Showing posts with label Cinderella. Show all posts
Showing posts with label Cinderella. Show all posts

Tuesday, 1 January 2013

Rediscovering Cinderella

Émile Bertrand 1899
(image in the public domain)
The first opera I ever saw was "Cinderella".  I only went to the performance because one of our friends didn't want to go on her own. Before that, I always thought that opera was quite possibly one of the most boring things ever. The performance would change my mind forever. 
Cinderella was never a story that I paid much attention to when I was little. My absolute favourite was "Sleeping Beauty". (subject for a whole other post...) However, of lately I have been musing on the story of Cinderella a lot. Particularly as it is portrayed in the 1950 Disney film. On how it's such a fitting allegory for what happens in the lives of Adult Children of Narcissists. In the film, the Stepmother agrees to let Cinderella go to the ball provided she finishes her chores and finds something suitable to wear. Cinderella believes her words and works really hard to accomplish these tasks. However when the time comes and she's ready to go, the Stepsisters -being used as flying monkeys by their mother- destroy her dress so that she can't attend. It is clear that the Stepmother never intended to let Cinderella go to the ball at the palace, but she never says an outright no; she just keeps moving the goal post. Covert aggression in all its glory... It reminds me so much of the times when I toiled to have a good relationship with Narcissistic types, and nothing I did brought me closer to the person or improved the relationship in any way. Nothing Cinderella did would have ever made any difference: there was a reason why the Stepmother was keeping her in that position. She wanted  to eliminate competition so that Cinderella would not outshine her or her daughters and, while we are at it, an unpaid servant. So all the time that you're scratching your head wondering why nothing you do makes any difference, you're looking at the wrong reason for the problem. You think it's you, and that you're not trying hard enough, because if you did, everybody involved would be happy. But it's not you. Their act is a ruse.  They're only saying whatever is needed to keep you in the place they want to keep you in. You think that they mean what they say because you do mean what you say. But believe me, they don't.
The analogy that I had in mind, though, is something else. In the film two mice make a dress for Cinderella out of the scraps being thrown away of what's not needed for the making of the dresses of the Stepsisters. Real life "Cinderellas" don't have mice that help them to make a dress. They have to make the dress themselves.

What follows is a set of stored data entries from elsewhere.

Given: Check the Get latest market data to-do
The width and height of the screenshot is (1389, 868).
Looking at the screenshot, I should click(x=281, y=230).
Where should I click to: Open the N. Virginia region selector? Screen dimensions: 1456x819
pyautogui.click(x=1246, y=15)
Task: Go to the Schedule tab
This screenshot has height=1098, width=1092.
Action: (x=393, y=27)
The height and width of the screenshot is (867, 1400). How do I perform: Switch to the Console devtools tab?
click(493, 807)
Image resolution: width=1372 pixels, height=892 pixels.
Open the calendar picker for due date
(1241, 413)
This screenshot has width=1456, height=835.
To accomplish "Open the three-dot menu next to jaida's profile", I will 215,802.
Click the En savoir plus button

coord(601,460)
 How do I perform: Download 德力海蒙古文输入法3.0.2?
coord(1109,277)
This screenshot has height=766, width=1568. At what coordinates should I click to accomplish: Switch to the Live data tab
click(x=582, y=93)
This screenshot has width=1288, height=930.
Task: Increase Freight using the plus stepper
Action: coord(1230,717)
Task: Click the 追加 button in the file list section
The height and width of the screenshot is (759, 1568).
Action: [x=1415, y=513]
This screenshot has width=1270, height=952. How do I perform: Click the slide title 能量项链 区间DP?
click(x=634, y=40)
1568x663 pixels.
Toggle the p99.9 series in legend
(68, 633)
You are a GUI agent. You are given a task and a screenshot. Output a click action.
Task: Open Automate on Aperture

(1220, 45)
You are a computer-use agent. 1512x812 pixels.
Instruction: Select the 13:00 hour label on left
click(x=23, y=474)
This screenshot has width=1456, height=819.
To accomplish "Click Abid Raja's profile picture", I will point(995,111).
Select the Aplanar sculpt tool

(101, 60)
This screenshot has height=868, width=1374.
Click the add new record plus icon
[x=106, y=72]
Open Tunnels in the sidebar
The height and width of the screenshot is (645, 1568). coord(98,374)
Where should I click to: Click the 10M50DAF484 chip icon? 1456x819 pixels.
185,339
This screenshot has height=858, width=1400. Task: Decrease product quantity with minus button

We try to build a life for ourselves with whatever scraps of emotional resources we've been able to scramble together, only to have it all torn to shreds by our FOO the minute they realise that we've made it and are indeed "going to the ball". That's how I felt a couple of years ago: I had worked really hard to make my life happy only to have my sister come and invade it as if it was her royal right. By the time it all exploded, I felt like Cinderella: standing desolate with my dress in tatters, wondering what to do next. In the story, this would be the bit where the Fairy godmother appears and makes her a new, more beautiful dress. In real life, as you very well know, there is no Fairy godmother (not even a "real" mother, for that matter, to help you rebuild it), so you have to start again. So you have another go and "start again at your beginnings and never breathe a word about your loss" as in the famous poem* and build it up again. The life I have been able to create for myself in these last two years is so much better than what I had before, or of anything that I could have possibly imagined. An unexpected surprise that, unlike the Fairy godmother's gifts to Cinderella, will not be over at the stroke of midnight.